Bangladesh Nobel winner names new political party

Feb 2007
Bangladesh, February, 18 2007 - Bangladesh's Nobel peace prize winner Muhammad Yunus on Sunday announced the name of his new political party, saying he felt compelled to enter politics.

"I will formally launch the party later this month and it will be named Nagarik Shakti (citizens' power)," said Yunus, who won the 2006 Nobel Peace Prize for his micro-finance scheme that earned him the nickname "banker to the poor".

Bangladeshis from all walks of life greeted Yunus's Nobel prize with joy and national pride but it was too early to say if he could translate his popularity into politics.

Last week, Yunus urged Bangladeshis in an open letter to give their opinion on whether he should get involved in politics and launch a party.

Yunus's associates said the response had been "enormously positive", but gave no figures.

Yunus said his party would contest the next parliamentary election, the date for which has yet to be set after being postponed from last month.

"We will immediately form committees in every village of the country to propagate the emerging venture and muster support for me in politics," Yunus told reporters at Dhaka airport on Sunday on his return from a visit to the port of Chittagong.

"There is no way I can stay away from politics any longer. I am determined...and it does not matter who says what about me," said the Nobel laureate, apparently referring to adverse reactions from some political leaders.

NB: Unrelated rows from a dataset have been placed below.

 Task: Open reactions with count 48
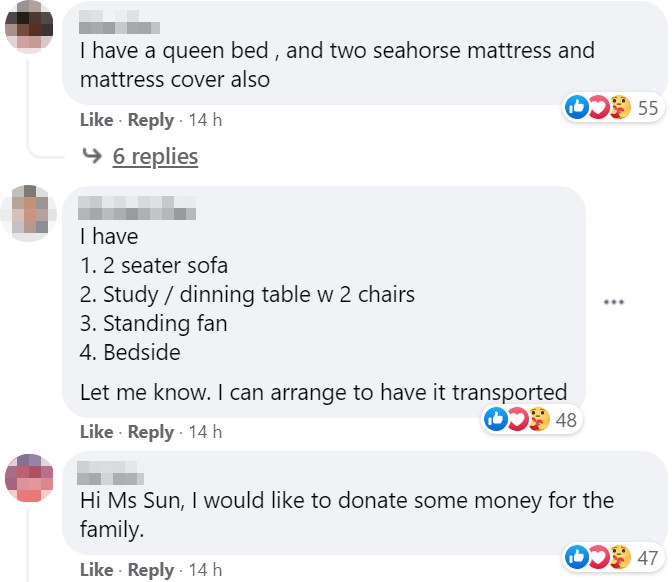click(532, 420)
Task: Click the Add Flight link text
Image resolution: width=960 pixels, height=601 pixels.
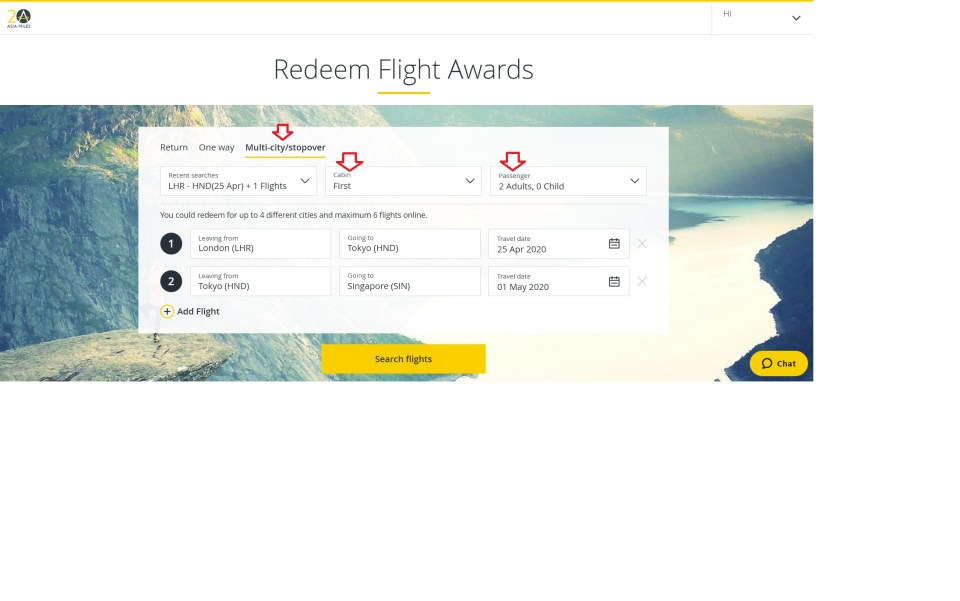Action: click(198, 311)
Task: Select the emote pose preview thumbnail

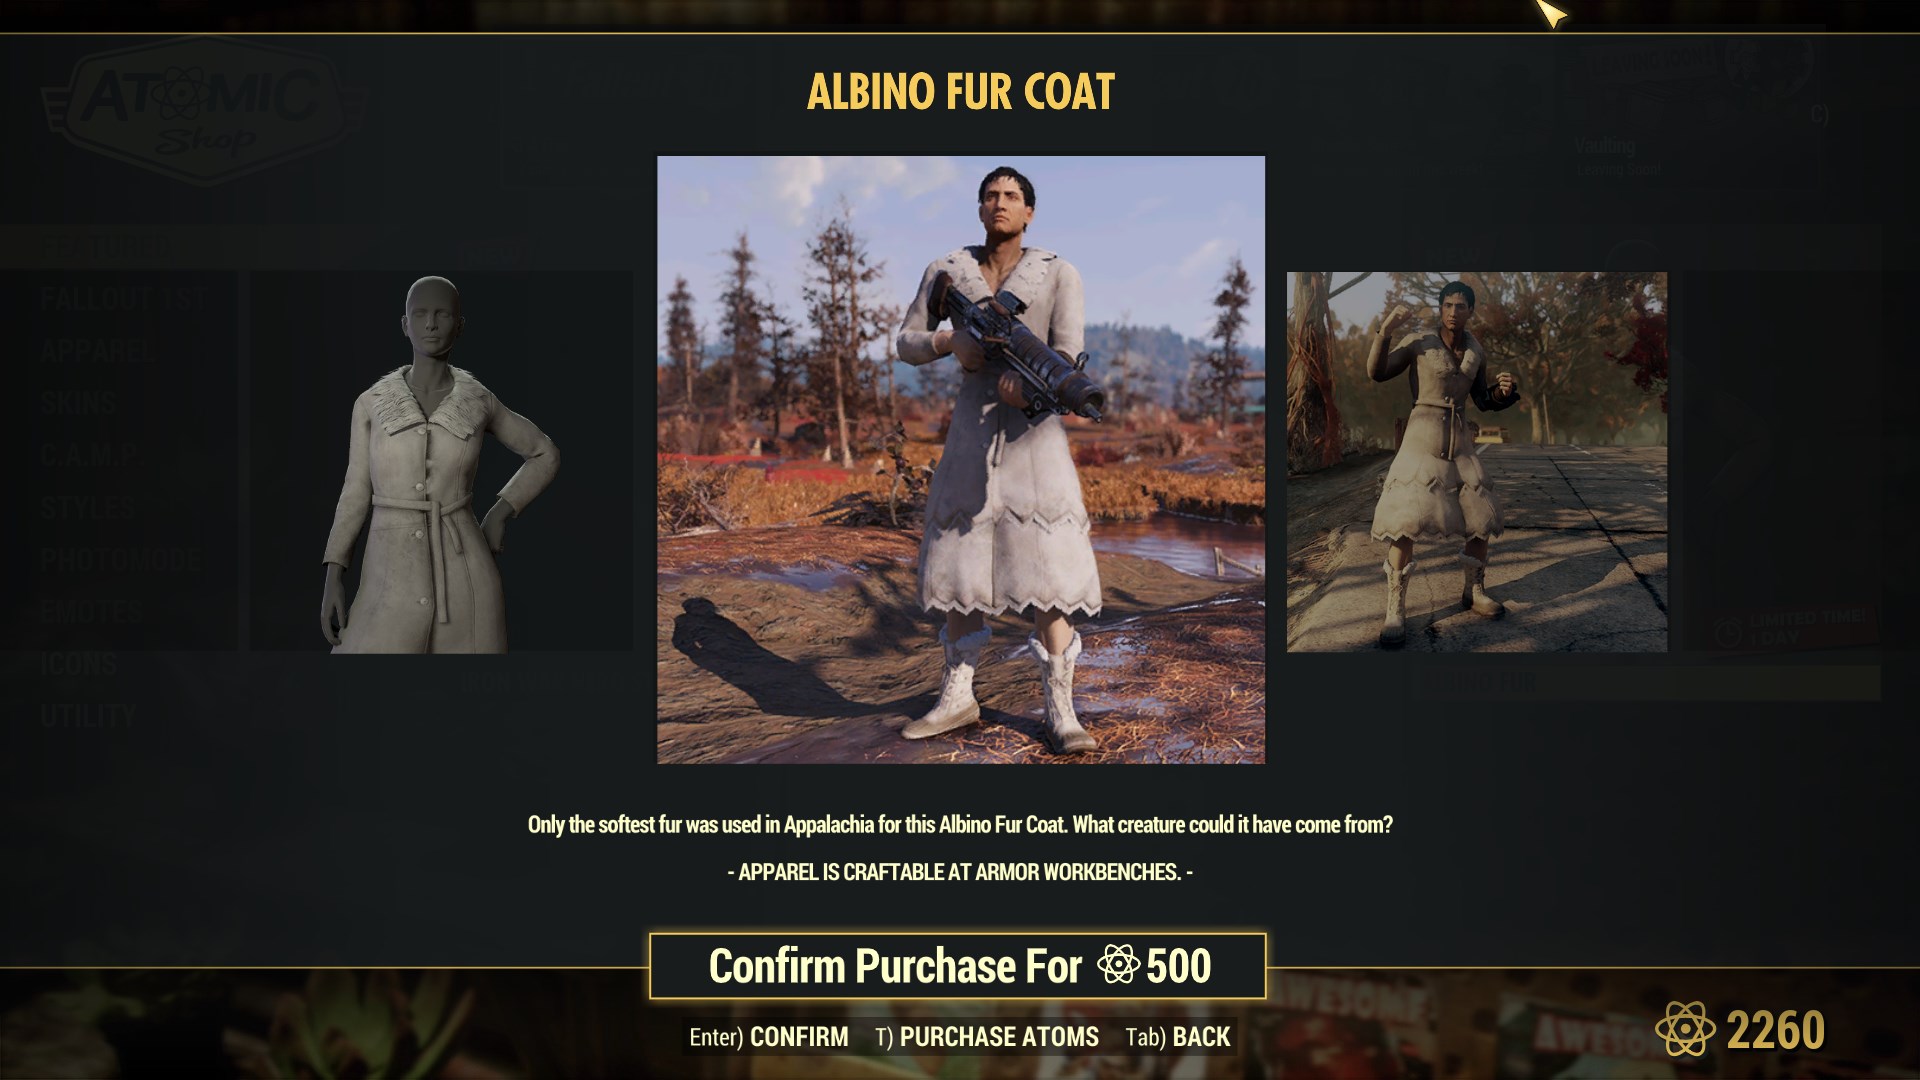Action: click(x=1477, y=462)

Sheikh Hasina, chief of the Awami League and a former prime minister, said on Saturday that "sudden newcomers in politics are dangerous elements and are to be viewed with suspicion".

Moudud Ahmed, a senior leader of the Bangladesh Nationalist Party and former law minister in the government of immediate past premier, Begum Khaleda Zia, was more cautious.

"He is welcome in politics. I wish him success, but personally I feel he would be better off if he didn't make this venture," Moudud said on Sunday.

The election, originally set for January 22, was postponed and a state of emergency declared last month in the wake of nationwide violence between rival political parties, in which 45 people were killed and hundreds injured.

Bangladesh has been under a state of emergency since January 11, allowing the army-backed interim government headed by former central bank chief Fakhruddin Ahmed to work toward holding a trouble-free election.

Newly appointed Chief Election Commissioner A.T.M. Shamsul Huda said at his first news conference on Sunday that tough electoral laws would be enacted soon to keep dishonest and corrupt people from contesting the polls.

He said the tasks in hand included preparing a flawless voters' list, issuing identity cards to voters and setting a time for the election.

"We have just started working on all these issues, which we are trying to address soon," Shamsul said without elaborating.

He said the army had offered to help the election commission to make the voter ID cards. "We are considering the proposal along with those of others," the election chief said.